** EXERCISE DESCRIPTION **
You are to retype all of the data exactly as it appears.

** SUPPLIED MATERIAL **
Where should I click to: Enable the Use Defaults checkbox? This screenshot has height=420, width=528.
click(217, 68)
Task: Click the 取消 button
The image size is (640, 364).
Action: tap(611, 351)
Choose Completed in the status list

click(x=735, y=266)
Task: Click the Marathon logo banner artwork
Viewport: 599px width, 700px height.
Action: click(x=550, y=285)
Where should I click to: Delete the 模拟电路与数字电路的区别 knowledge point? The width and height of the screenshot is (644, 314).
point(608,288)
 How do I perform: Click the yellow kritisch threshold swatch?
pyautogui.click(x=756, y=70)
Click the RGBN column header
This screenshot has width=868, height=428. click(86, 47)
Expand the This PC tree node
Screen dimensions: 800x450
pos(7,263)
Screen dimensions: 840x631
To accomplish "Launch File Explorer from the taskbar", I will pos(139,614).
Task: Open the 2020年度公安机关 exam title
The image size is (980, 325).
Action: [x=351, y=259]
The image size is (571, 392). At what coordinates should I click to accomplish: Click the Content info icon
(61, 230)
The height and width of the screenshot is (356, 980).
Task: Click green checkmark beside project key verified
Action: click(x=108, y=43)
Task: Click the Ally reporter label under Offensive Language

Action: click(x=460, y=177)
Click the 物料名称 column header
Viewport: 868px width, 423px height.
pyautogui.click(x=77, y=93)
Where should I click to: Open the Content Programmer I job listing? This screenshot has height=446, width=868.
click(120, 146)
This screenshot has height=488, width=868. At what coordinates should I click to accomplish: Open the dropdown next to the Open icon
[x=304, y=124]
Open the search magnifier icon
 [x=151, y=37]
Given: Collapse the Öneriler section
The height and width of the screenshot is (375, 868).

** TASK RESULT **
Where should I click to: Enable the Use Defaults checkbox? This screenshot has height=420, width=528.
click(217, 68)
Task: Click the 取消 button
The image size is (640, 364).
Action: tap(611, 351)
Choose Completed in the status list

click(x=735, y=266)
Task: Click the Marathon logo banner artwork
Viewport: 599px width, 700px height.
Action: click(x=550, y=285)
Where should I click to: Delete the 模拟电路与数字电路的区别 knowledge point? The width and height of the screenshot is (644, 314).
point(608,288)
 How do I perform: Click the yellow kritisch threshold swatch?
pyautogui.click(x=756, y=70)
Click the RGBN column header
This screenshot has width=868, height=428. click(86, 47)
Expand the This PC tree node
Screen dimensions: 800x450
pos(7,263)
Screen dimensions: 840x631
To accomplish "Launch File Explorer from the taskbar", I will pos(139,614).
Task: Open the 2020年度公安机关 exam title
The image size is (980, 325).
Action: [x=351, y=259]
The image size is (571, 392). At what coordinates should I click to accomplish: Click the Content info icon
(61, 230)
The height and width of the screenshot is (356, 980).
Task: Click green checkmark beside project key verified
Action: click(x=108, y=43)
Task: Click the Ally reporter label under Offensive Language

Action: click(x=460, y=177)
Click the 物料名称 column header
Viewport: 868px width, 423px height.
pyautogui.click(x=77, y=93)
Where should I click to: Open the Content Programmer I job listing? This screenshot has height=446, width=868.
click(120, 146)
This screenshot has height=488, width=868. At what coordinates should I click to accomplish: Open the dropdown next to the Open icon
[x=304, y=124]
Open the search magnifier icon
 [x=151, y=37]
Given: Collapse the Öneriler section
The height and width of the screenshot is (375, 868).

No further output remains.